Where a line of the listing below holds "novas", add it to the tally; give only the final number.

#### SUPPLIED DATA

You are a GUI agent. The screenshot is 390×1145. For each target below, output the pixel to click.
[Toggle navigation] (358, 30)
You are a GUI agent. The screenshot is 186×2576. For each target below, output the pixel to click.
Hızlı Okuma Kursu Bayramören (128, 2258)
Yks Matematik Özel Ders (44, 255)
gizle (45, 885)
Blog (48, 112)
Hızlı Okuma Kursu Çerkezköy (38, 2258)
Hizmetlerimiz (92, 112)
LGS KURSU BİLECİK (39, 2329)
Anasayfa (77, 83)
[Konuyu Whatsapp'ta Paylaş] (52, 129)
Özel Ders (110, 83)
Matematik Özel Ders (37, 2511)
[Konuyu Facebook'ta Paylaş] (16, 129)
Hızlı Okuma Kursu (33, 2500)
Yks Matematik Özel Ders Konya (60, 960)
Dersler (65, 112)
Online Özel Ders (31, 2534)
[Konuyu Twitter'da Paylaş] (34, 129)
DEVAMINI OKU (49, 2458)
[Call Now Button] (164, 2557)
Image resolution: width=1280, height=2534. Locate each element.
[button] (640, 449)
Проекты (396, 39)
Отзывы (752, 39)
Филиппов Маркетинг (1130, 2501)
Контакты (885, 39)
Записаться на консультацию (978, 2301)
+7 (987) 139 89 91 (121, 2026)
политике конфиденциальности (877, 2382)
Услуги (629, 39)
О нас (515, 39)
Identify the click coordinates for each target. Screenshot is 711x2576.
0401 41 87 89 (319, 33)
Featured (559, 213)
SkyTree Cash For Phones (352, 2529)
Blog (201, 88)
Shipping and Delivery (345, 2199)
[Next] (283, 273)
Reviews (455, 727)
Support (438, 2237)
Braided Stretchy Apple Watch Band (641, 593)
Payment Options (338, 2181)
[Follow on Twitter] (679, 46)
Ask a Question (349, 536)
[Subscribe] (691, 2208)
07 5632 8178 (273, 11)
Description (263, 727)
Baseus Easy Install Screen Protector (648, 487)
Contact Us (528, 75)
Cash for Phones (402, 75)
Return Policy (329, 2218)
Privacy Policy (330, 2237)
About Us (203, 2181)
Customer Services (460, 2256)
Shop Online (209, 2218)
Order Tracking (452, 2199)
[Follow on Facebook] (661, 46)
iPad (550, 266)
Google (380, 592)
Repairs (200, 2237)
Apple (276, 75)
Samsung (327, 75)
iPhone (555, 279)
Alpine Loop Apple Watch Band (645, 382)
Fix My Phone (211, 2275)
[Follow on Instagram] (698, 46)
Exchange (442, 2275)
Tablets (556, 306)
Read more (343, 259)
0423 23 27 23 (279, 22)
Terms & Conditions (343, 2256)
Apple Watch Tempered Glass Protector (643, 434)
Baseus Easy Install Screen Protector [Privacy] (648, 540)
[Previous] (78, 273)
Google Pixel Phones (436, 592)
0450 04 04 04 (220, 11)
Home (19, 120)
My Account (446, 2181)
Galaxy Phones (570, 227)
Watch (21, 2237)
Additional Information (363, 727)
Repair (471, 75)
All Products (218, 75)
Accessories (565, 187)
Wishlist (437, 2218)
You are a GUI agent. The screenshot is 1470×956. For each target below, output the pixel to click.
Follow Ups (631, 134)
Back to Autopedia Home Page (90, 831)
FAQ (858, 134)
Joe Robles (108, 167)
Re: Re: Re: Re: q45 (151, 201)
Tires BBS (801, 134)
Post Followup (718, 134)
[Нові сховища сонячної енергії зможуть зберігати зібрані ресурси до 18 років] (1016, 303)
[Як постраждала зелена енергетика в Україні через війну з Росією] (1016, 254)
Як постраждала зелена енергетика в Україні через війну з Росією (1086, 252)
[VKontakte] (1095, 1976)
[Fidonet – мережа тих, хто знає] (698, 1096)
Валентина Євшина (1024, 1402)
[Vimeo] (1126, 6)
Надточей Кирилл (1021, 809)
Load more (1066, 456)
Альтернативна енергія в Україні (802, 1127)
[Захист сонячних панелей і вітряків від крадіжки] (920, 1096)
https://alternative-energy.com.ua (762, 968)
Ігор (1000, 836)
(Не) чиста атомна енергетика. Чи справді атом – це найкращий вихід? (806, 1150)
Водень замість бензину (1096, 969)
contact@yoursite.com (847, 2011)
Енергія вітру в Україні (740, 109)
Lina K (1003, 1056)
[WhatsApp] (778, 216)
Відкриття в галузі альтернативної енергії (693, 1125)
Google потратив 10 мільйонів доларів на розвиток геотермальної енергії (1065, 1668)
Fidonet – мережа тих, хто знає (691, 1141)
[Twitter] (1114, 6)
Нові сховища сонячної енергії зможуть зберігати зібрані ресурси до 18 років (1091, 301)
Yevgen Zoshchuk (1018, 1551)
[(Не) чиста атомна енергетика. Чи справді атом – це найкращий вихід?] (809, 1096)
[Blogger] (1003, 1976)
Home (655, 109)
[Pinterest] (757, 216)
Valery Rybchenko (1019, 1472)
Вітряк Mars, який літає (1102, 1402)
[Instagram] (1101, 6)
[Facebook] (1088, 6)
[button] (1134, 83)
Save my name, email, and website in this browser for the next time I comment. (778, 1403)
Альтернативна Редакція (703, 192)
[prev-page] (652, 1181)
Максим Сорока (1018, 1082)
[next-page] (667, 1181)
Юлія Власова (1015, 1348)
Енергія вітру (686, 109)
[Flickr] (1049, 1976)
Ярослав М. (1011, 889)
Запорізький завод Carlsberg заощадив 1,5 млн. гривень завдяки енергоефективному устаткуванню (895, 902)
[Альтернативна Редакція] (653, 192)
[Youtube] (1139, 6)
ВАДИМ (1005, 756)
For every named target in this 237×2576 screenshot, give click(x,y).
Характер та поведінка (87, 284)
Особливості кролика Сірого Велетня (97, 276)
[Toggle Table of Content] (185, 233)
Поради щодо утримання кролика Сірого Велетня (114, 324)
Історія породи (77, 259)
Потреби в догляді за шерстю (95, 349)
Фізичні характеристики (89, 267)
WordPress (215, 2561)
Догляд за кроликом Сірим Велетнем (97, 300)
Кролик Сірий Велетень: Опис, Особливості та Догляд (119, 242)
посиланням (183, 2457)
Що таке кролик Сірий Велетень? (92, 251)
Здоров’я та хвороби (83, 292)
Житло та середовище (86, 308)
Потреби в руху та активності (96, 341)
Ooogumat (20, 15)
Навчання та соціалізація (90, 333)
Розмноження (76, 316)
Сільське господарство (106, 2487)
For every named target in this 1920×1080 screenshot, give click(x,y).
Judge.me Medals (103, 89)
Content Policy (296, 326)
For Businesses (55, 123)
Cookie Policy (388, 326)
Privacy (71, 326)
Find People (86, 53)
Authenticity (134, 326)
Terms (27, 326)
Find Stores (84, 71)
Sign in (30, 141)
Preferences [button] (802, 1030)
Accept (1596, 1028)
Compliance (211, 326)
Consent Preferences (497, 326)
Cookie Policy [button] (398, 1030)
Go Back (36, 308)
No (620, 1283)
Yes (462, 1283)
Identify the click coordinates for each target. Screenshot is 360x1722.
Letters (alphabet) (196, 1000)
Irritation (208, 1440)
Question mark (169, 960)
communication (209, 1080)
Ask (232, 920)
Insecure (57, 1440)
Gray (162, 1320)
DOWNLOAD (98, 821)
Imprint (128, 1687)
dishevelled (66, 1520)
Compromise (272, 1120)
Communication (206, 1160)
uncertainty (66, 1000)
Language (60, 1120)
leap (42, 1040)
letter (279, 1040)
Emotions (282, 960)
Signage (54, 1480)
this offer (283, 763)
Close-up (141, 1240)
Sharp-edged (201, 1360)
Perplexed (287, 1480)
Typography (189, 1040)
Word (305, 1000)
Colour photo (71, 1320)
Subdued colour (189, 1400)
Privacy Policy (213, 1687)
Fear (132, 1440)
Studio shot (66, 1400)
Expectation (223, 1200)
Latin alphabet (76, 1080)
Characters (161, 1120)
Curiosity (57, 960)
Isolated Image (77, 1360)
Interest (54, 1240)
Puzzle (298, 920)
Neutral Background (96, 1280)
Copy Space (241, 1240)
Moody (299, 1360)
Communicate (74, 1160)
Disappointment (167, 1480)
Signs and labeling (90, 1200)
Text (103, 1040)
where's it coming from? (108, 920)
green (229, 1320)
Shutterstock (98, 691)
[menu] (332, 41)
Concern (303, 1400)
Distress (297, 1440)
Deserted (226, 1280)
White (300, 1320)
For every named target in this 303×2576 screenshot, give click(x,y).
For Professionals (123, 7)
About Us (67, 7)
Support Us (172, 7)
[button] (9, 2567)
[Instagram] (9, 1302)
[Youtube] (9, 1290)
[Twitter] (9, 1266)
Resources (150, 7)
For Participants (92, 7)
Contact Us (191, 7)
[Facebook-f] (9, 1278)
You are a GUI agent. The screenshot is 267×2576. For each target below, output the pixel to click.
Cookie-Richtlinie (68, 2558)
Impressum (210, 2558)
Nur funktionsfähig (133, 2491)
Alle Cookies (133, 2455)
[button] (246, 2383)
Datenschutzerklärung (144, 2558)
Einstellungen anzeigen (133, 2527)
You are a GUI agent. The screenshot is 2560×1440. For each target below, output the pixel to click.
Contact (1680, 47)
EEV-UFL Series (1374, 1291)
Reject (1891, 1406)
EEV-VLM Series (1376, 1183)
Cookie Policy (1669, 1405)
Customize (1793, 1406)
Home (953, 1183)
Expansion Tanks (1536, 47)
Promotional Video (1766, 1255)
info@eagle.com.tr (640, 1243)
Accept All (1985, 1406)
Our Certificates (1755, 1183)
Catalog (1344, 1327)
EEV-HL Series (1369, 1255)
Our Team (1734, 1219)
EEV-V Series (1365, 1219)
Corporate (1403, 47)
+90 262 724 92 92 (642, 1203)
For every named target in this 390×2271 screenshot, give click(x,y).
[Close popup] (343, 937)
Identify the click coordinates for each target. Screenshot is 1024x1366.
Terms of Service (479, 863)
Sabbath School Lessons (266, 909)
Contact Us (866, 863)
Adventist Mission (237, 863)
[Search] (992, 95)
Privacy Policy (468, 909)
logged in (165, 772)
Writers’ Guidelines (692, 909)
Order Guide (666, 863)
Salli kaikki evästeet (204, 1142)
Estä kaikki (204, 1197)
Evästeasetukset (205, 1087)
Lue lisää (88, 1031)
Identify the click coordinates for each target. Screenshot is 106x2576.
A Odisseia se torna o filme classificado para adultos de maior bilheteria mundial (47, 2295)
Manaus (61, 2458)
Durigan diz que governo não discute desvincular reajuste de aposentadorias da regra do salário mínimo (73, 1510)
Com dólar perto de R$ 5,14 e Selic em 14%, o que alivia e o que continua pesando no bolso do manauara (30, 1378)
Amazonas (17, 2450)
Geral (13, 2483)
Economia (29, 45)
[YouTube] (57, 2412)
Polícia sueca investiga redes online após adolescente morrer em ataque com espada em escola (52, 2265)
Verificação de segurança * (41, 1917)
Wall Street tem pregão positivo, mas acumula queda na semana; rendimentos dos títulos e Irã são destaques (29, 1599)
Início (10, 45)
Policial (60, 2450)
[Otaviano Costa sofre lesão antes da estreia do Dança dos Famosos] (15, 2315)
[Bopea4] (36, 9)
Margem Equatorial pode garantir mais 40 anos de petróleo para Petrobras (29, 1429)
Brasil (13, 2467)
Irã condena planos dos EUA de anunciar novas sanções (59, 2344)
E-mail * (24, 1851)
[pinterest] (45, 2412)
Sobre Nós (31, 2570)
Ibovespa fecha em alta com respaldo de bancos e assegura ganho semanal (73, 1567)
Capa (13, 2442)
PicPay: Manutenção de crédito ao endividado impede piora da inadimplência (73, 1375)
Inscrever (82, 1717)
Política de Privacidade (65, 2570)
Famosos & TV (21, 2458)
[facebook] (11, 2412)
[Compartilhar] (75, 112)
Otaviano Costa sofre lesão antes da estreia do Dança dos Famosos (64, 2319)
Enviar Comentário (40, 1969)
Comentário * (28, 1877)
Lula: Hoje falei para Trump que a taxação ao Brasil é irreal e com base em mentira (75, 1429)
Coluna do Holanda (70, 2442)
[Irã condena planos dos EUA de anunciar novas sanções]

########

* [RESPONSE TO THE EXERCISE]:
2